May 21, 2013
President Obama has repeatedly hailed himself for presiding over “the most transparent administration ever.” At the same time, he has waged a sustained and unprecedented war on whistleblowers, press freedoms and the basic mechanisms of the newsgathering process.
But it is the administration of Barack Obama that has prosecuted more accused leakers under “espionage” statutes than all prior administrations combined — in fact, double the number of all prior such prosecutions.
A climate of fear is keeping journalists from doing their job — informing citizens about the secret actions of political leaders.
This is the vital context in which the Obama Justice Department’s conduct regarding both The A.P. and Fox News’ James Rosen must be understood. Time and again, this administration has proven that it has little other than contempt for time-honored protections to safeguard whistleblowing and transparency.
It tried to impose a lengthy prison term on Thomas Drake, a former National Security Agency official who exposed serious agency corruption and wrongdoing, only for its case to fall apart shortly before trial. A formal United Nations investigation found that its detention treatment of Bradley Manning, who exposed multiple acts of serious government deceit and wrongdoing, was so abusive that it amounted to “cruel and inhuman” treatment.
While President Obama aggressively protected Bush officials from any liability for the creation of a worldwide torture regime, his Justice Department prosecuted and imprisoned a former C.I.A. official, John Kiriakou, who publicly condemned torture. It has convened a grand jury to criminally investigate WikiLeaks for doing what media outlets do every day — publishing classified information that it received a from a government source — and to do so, embraced a theory of criminality pioneered by Richard Nixon when he sought to prosecute a New York Times reporter for publishing the Pentagon Papers.

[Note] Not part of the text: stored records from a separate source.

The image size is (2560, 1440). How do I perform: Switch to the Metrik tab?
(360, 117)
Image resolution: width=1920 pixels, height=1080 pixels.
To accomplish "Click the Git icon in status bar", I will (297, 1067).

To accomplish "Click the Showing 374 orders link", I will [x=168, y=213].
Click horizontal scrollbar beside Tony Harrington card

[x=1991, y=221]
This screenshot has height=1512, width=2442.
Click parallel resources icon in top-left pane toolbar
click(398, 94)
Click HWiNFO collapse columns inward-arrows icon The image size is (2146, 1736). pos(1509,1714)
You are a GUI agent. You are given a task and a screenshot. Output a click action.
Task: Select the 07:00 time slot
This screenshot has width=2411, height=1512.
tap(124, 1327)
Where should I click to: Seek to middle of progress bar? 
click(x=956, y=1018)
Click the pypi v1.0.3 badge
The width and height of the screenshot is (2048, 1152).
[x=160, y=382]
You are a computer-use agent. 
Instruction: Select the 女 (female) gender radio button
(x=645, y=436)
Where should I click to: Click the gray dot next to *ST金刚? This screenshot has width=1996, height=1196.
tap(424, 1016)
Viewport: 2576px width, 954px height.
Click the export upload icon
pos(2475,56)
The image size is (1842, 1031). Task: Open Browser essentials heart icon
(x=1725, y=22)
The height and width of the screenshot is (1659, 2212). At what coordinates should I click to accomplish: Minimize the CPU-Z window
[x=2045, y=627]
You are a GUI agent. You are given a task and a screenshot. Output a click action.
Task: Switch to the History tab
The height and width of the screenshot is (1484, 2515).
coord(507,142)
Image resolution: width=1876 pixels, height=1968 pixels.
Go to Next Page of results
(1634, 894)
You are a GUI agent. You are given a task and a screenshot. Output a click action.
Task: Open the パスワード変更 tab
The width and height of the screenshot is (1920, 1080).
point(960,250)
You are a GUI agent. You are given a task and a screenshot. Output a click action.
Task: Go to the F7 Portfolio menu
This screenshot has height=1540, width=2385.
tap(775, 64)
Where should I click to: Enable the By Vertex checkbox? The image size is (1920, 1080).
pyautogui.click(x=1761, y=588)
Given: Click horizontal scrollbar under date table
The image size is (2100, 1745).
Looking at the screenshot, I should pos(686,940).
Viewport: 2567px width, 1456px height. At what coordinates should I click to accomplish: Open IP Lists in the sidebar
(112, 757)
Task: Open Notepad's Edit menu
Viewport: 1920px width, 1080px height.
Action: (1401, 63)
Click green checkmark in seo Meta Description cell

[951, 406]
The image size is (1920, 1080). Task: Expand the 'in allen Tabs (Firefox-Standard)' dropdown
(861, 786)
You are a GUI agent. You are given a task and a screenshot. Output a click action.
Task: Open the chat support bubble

In The A.P. case, the Obama Justice Department flagrantly violated long-standing procedures, and its own internal guidelines, by obtaining weeks of office and home telephone records of multiple A.P. journalists without notifying the media organization in advance, thus depriving them of the opportunity to obtain a court ruling on the propriety of the government’s actions. And now, in the most disturbing episode yet, it has formally accused another journalist, Fox’s Rosen, of being a “conspirator” in a serious felony for doing nothing more than what investigative journalists do every day: work with their government sources to receive classified information that they can then publish for their readers.
This now-lengthy pattern has two primary effects. First, it creates a serious climate of fear in which investigative journalists are finding it increasingly difficult to do their job — informing citizens about the secret actions of political leaders — because everyone involved in that process is petrified of government persecution. As The New Yorker’s Jane Mayer put it in a New Republic article detailing the harm done to journalism: “It’s a huge impediment to reporting, and so chilling isn’t quite strong enough, it’s more like freezing the whole process into a standstill.”
Second, it establishes a standard where the only information the public can learn is what the U.S. government wants it to know, which is another way of saying that a classic propaganda model has been created.
The 2008 version of Candidate Obama was absolutely right when he decreed that government whistleblowers are engaged in “acts of courage and patriotism” that “should be encouraged rather than stifled.” The presidential version of Obama is wrong — dangerously so — in his still escalating assault on the sources and journalists who make that possible.